I'm always going to flip flop about whether to tell my boyfriend about my rape, as it only happened 2-nearing 3 months ago everything is still so fresh and scary to me and as I am still seeking a therapist I have not dealed yet.
many people have gotten in touch with me about their experiences and ive had male opinions and stories , two latest ones showed the upsides of how supportive they were and were very honest about how it has taken some things away from their relationships and that they are trying to build it back, they say it has made them closer but they have issues still. one man told me how he was restless with anger and the need for revenge and for closure, he sounded so pulled down with hatred I yearned for him to be okay. the other man said how he himself had had to undergo counselling just to know how to deal with the idea of someone he loved being hurt. it had turned their lives upside down too and gave them something to work on. This is what i do not want at all for my boyfriend, he always says "your problems are my problems" but this would end me to know I had put him through this angst and pain over something an hour or two of my control being taken away by some lowlifes they are not worth any pain my boyfriend would feel and they arent worth mine which is why I am going to deal my own way and become stronger for it, it will be hard at times of course because it is ******* hard right now but I have officially hit my bottom the only way truely is up. **** you ___ you "took care" of me that night you said in your smug way and turned my life upside down until I only ran on fear and paranoia and self guilt. you can see me as a drunken easy option all you want and tell yourself it was a one night fling by a girl out of it all you want but deep down you know this should never have happened I am only 18 you were 21 I am no longer a product on your mind while you haunt mine. I will become stronger and I will walk with my head held high and my blood full of love you took away my memory my who I was and mu self worth but you won't take away the one thing that means the most to me.

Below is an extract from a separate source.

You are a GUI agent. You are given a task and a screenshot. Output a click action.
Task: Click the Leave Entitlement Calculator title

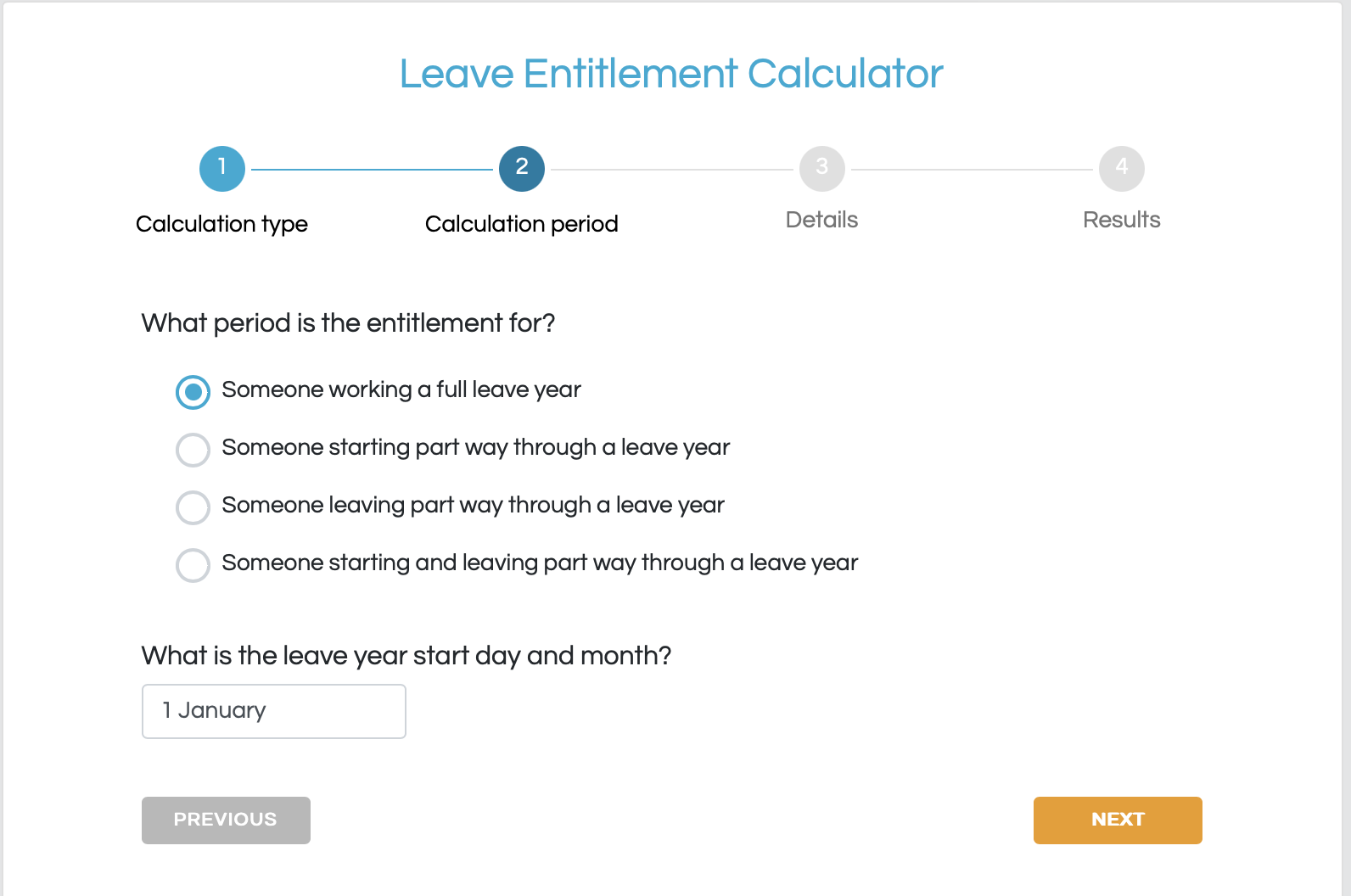click(x=671, y=74)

If after counselling or even over the years I turn to my boyfriend and one night I feel I will tell him. If I look into his eyes and feel the courage and strength to utter the sentence then I will, but for now while we are both young and in the prime of our lives I will let us be unconditionally happy - the only thing we are when we're together. I will not let him be led by the need for blood and revenge I will not let him look at me with sympathy and the need to tell my he loves me excessively. I never lost my trust for him nor will I ever. This event made me appreciate the goodness that is his soul more than ever. he is my antidote when the nights get too dark without having to explain.
Until I can utter the sentence of my story without crumbling I will leave him oblivious he and I both deserve the happiness we have found with one another.
I want to know I can do this alone before he helps me (if i tell) just for me.

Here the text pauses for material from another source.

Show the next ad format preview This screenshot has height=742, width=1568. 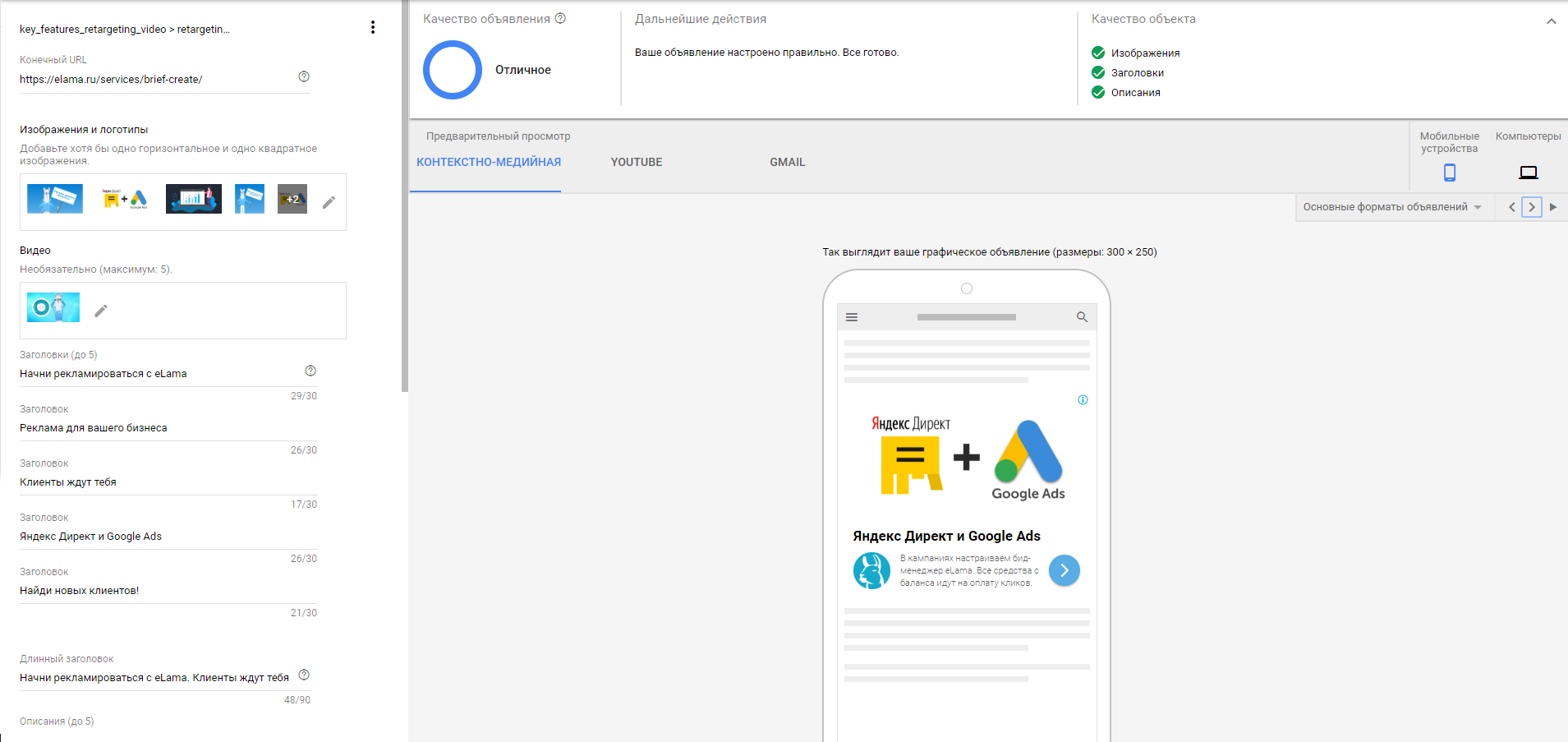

Its a terrible thing but I'm not alone, I will survive
gunsnrose gunsnrose
18-21, F
4 Responses Nov 29, 2012

Very tricky this one If your were my girlfriend would like to know ,especially as you are obviously suffering and very down ,but then would be angry enough to want the scumbags to pay for the way they treated you. so not sure if your boyfriend would feel the same and want to deal with it himself which could lead to more big problems , maybe you should consider using the law to help put things right . and just remember victims have no reason to feel guilty or ashamed .

venting here for now is better than telling your BF

I may be out of line when I say this, who ever did that needs to be stopped. Even if you was the 1st more likely than not you wont be the last. Theres a kind of rule in human nature that starts early in life, we have to test bounderies, the more we get away with the more we push. So the scum **** that got you will feed off that victory, next time it may be some girl much younger or more violent. Maybe you kid sister. I have little to no faith in law inforcement, however I strongly believe in justice. We can't allow **** like that to victimise you or anyone else. Its up to you at this point to get that **** off the streets, a old fasioned neutering party wouldn't be out of line. I know its easy to coach the game sitting on a couch. Perhaps you could talk with a prosecutor, but you need to do something.

One of those people said something about not telling your boyfriend and then later down the years you do. I kind of agree with them. He might feel hurt or that you didn't trust him. But you have to do what you feel is right for you now.
I suggest you start keeping a journal or diary. Just write something every day. How you feel, what made you laugh that day, just a sentence every day. Or more. Be honest and truthful, it's for you.